Supplied entries:
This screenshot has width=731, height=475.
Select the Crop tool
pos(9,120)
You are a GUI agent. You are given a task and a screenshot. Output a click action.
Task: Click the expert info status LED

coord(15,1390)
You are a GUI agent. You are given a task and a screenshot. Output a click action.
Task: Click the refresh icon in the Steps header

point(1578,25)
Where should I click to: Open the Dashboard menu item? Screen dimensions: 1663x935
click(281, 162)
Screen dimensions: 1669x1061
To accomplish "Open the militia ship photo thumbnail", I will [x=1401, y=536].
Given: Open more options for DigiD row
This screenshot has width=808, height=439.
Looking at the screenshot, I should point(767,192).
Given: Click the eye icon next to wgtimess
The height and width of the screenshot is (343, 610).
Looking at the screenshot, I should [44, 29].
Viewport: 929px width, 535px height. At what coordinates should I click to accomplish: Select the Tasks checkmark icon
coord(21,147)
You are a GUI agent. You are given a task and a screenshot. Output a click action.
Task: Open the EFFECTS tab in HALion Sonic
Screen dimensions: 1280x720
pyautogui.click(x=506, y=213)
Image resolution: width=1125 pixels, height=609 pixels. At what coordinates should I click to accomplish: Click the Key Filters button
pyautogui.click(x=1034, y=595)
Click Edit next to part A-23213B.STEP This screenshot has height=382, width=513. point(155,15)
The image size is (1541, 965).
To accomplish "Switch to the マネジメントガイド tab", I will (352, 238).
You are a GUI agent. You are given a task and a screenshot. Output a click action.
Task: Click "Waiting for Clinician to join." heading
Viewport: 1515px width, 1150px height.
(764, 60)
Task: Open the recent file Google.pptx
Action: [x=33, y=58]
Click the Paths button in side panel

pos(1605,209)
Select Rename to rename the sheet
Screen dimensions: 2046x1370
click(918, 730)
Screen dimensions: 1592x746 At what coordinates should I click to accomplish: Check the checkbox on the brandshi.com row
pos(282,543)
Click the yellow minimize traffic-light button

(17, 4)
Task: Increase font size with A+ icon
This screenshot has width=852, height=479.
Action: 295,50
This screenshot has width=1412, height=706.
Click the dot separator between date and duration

What the task asks: Pick each line holding the word "next" out of the listing.

Response:
Given: Click the eye icon next to wgtimess
Click Edit next to part A-23213B.STEP This screenshot has height=382, width=513. point(155,15)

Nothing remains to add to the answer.